Quale impegno l’ha particolarmente soddisfatta nella sua azione politica in Regione?
Mi ritengo orgoglioso e soddisfatto di quanto realizzato in primo luogo con la Protezione Civile. Dell’opera di riorganizzazione dell’intero comparto partendo dal coordinamento delle tante anime del volontariato, dalla formazione e dei tanti interventi mirati nell’ambito del piano di difesa del suolo che coinvolge centinaia di comuni in un contesto non facile. Un sistema reso davvero efficiente.
Negli interventi sul suolo diverse opere sono rimaste incompiute.
E’ mancato il sostegno del governo e sono una miriade le azioni di protezione del suolo avviate nonostante una carenza di fondi spaventosa.
E’ ovviamente in contrasto con la volontà del Governo Renzi di riportare la protezione civile nell’alveo delle competenze nazionali?
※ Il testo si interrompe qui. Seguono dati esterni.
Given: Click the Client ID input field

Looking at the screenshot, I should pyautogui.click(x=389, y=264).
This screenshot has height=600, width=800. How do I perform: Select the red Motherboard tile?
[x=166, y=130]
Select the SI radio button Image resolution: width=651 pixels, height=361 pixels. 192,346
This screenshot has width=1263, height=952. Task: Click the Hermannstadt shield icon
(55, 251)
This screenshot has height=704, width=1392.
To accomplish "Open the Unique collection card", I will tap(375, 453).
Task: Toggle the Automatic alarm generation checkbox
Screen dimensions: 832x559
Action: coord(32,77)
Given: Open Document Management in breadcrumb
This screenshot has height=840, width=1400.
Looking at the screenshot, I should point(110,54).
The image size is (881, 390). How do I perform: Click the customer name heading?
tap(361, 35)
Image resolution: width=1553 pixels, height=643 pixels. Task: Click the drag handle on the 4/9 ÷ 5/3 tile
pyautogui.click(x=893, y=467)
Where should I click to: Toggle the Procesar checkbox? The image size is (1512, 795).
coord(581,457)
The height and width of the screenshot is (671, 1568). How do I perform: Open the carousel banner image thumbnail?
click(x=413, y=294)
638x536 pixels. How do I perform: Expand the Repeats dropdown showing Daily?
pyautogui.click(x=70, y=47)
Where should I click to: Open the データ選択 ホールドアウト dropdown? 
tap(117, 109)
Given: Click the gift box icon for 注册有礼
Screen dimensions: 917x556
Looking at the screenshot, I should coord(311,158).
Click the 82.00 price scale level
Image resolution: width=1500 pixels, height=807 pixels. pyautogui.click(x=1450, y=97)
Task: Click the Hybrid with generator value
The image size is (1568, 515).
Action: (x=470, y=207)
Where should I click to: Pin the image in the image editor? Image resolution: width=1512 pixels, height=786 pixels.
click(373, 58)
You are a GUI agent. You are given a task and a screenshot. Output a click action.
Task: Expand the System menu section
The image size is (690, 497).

Sono terrorizzato da questa possibilità che vedo legata ad una logica di “furore rottamatorio” che questo comparto non merita. La Protezione Civile non è come il corpo di Polizia di Stato. In questo modo si distrugge un prezioso sistema di coinvolgimento del territorio in cui ogni componente ha la sua parte. Si compromette in questo modo un alto livello di efficienza ed una capacità di rispondere a livello locale raggiunto grazie ad un importante percorso, realizzato in questi anni, di riorganizzazione e di coordinamento in stretto contatto con il territorio.
Ma quale logica anima questa volontà?
Si pensa che sia sufficiente accentrare per risparmiare ma, in questo caso, non è assolutamente vero. Gli esborsi nazionali per la Protezione Civile sono esigui e, a mio parere, lo Stato non è in grado di farsene carico. Quindi la Protezione Civile deve restare alle Regioni.